The use of caffeine to treat immature infants with apnea has provided an opportunity to study the absorption, distribution, metabolism, and excretion of this drug in neonates. The milk-to-plasma ratio ranges between 0.5 and 0.8—an amount less than 1% of the maternal dose. However, when an infant receives frequent doses, caffeine can accumulate, causing wakefulness or irritability. Maternal consumption of one or two caffeine-containing beverages per day is not associated with unacceptable levels of caffeine in human milk (Committee on Drugs, 1989; Wilson, 1981; Wilson et al., 1985).

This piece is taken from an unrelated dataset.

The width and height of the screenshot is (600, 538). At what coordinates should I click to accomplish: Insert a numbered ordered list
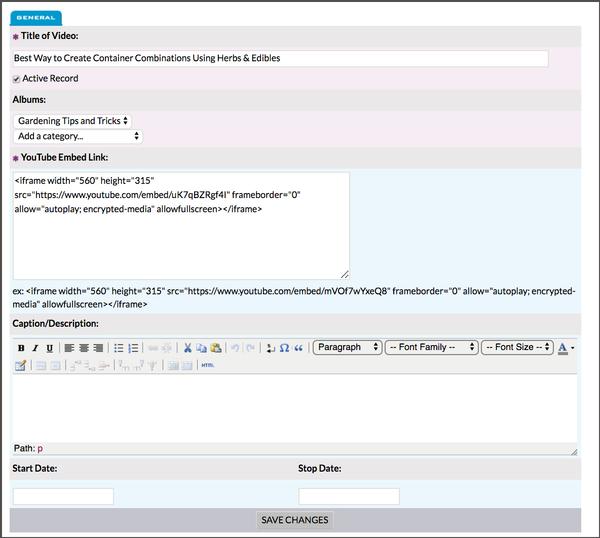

There is evidence from a study in Costa Rica that maternal consumption of three or more cups of coffee per day during pregnancy and lactation can affect iron concentrations in milk and infant iron status at 1 month of age (Muñoz et al., 1988). Studies in rats suggest that this effect is not due to caffeine but to some other component(s) in coffee (Muñoz et al., 1986). There is a need for further investigations in other populations and in pregnant and lactating women consuming fewer than three cups of coffee per day.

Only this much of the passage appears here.